With over 20 million lines of code installed within onboard vehicle computers, it was easy for Volkswagen to hide a few extra lines to adjust engine operation during emission testing. It simply calculated that the engine was running within a consistent ambient temperature, that the wheels were not turning, and when it put 2+2 together, the computer adjusted engine operations without anyone noticing or the computer detecting the adjustment.
Volkswagen and Audi vehicles did have the ability to produce lower emissions during regular operation; however, this reduction in emissions had a dramatic, negative impact on performance. This impact was significant and made the efficiency of the vehicles far less attractive within the highly competitive eco-conscious marketplace.
Put succinctly, Volkswagen deliberately cheated in order to increase market share and charged consumers between $1,000 to $7,000 more per vehicle after convincing them that the vehicles they were buying were equipped with the latest, state-of-the-art technology to reduce emissions to incredibly low levels. Globally, the company sold over 11 million vehicles equipped with this modified software package and reaped billions of dollars in profits from the dupe; 482,000 of these vehicles were sold within the United States.

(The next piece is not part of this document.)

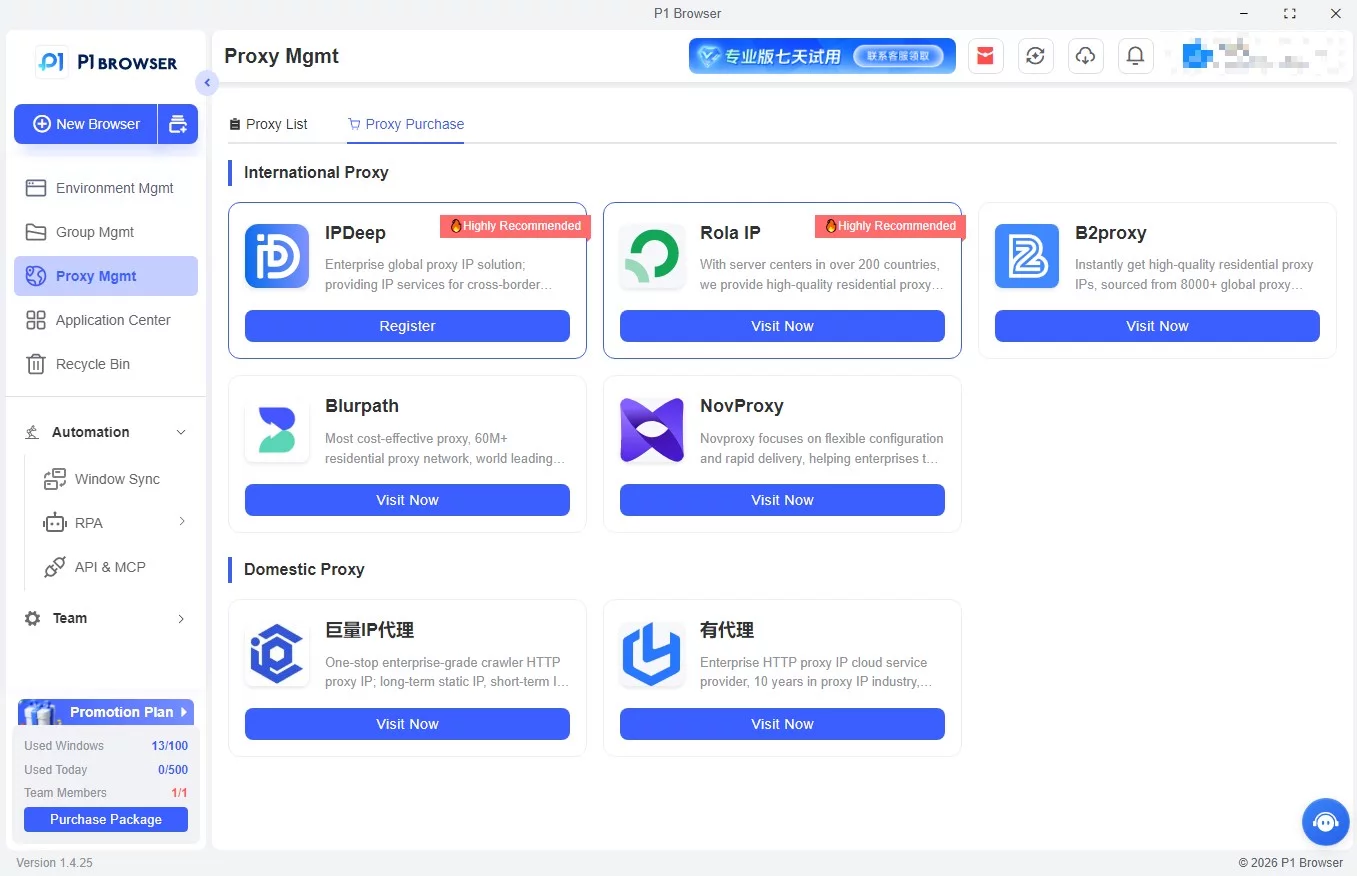Click the NovProxy logo icon
The image size is (1357, 876).
pyautogui.click(x=652, y=430)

The VW and Audi emissions lawsuits have already begun to surface from consumers. Both individual and class action suits are being filed across the country. In these suits, vehicle owners are seeking everything from the cost of repair to buyback, and in some suits, total replacement. This is in addition to damages consumers and their attorneys for these suits are seeking from the company. In most cases, owners do not wish to have their vehicle repaired as these repairs will have a markedly negative impact on gas mileage efficiency and performance. These were the key selling points Volkswagen used to sell the vehicles to consumers and earn their trust; and it is becoming clear that consumers have lost their trust in the company and their ability to deliver the performance they claim.
Equally ready to hold the company accountable, counties are filing their own VW and Audi emissions lawsuits. In many cases, it was their emissions equipment that was duped by the software, and it was communities within their counties which were adversely affected by the illegal levels of pollution the vehicles emitted. Unfortunately, while the fraud has been proven, it will be difficult for counties to ascertain precisely how many people within their communities have been directly impacted by the scandal.
In addition to lawsuits and fines the company will have to settle with consumers and governments, the company is facing up to $46 billion in lawsuits from investors. The VW and Audi emissions lawsuits are just the beginning of the company’s problems as investors are also seeking to recoup their losses. At this point, the VW emissions scandal has erased $28 billion off the company’s stock value; roughly 40% of the company’s total value. Should these suits be successful, the potential for damages to be awarded going back to 2009 is very real.
The ripple effect is beginning to show. Porsche owns 50% of VW, the German state of Lower Saxony controls 20%, and the Qatari state investment fund owns 17%. The scandal won’t destroy these entities, however, it will have a significant impact on their value and assets that will take years to recover from.
The impact the scandal will have on these is certain to have an impact that reaches far beyond Volkswagen’s boardroom where CEO Martin Winterkorn, North American Business Chief Winfried Vahland, and many others have resigned.